It seems like we all know someone with arthritis, but how many of us can say that we really understand the disease? In this media and technological age, it’s easy for the wrong information to spread quickly and become established as ‘fact’. Here are some of the most commonly held myths about arthritis with an explanation below.
Myth: You’re too young to have arthritis
Fact: Sad to say, you are never too young to develop a form of arthritis. Although osteoarthritis does occur more frequently after age 45, it is not an inevitable part of aging. Several factors can prevent the onset of osteoarthritis, the most important of which are exercise, diet and avoidance of injury.
Rheumatoid arthritis, an autoimmuine disease with similar symptoms to OA of joint pain, swelling and inflammation, can show up anywhere between ages twenty and forty and occurs more frequently in women than in men.
Myth: Once you have arthritis you’re stuck with it
Fact:Fortunately, with a combination of the advances derived from modern science as well as some of the tried and tested complementary therapies available, such as acupuncture, there are many treatment options for arthritis sufferers. Of course, the effectiveness of the different drugs and therapies will vary from individual to individual and it may take some experimentation to find out exactly what works best for you. But there’s no need to despair when faced with a diagnosis of arthritis. There’s a plethora of information available to help you choose from all the different options, and many support groups also exist to help you share your concerns and gather valuable coping information from others with the same condition.
Myth: Only Athletes Get Osteoarthritis
Fact: Unfortunately this is not true. While serious sports players may have a higher incidence of OA, anyone can still be affected by this disease, which affects the joints, particularly the knee, hip, wrists and finger joints.
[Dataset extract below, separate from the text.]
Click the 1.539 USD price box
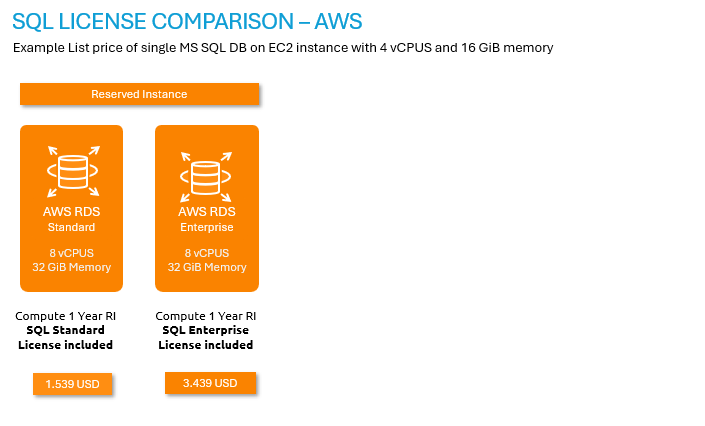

Certain commonplace activities can also contribute to an increased risk of developing OA, such as kneeling and squatting at work, excessive joint use in sports and other repetitive motions.
One other crucial factor that worsens the symptoms of OA is being overweight. Too much weight puts an extra burden on joints, causing them to deteriorate faster. Diet alterations can go a long way in helping a person to overcome arthritis.
Myth: Exercise will do more damage to my joints
Fact: No, you do not have to give up exercise and movement if you have arthritis. In fact, exercise is beneficial in easing the symptoms and improving joint health. Movement increases circulation to the joints, which in turn brings in vital nutrients and removes unwanted debris. Light and gentle exercise, even in the most severe cases, can go a long way to maintaining overall joint mobility. Exercise also brings the added benefits of stress relief and mood improvement. Some recommended exercise includes swimming, gentle stretching such as yoga movements, and specific exercise suggested by healthcare professionals like physical therapists.
Myth: Now I have arthritis I won’t be able to do simple things anymore
Fact: Of course you will. Although you may have to make some adjustments to the way you do things, or how frequently you do them, you don’t have to give up or become dependent on others. Thanks to the internet, many chores have become easier, including things like grocery shopping. Many of your local stores may have a delivery option too. There are also specialized products available designed to help with kitchen tasks like twisting off lids, opening jars and bottles and peeling vegetables.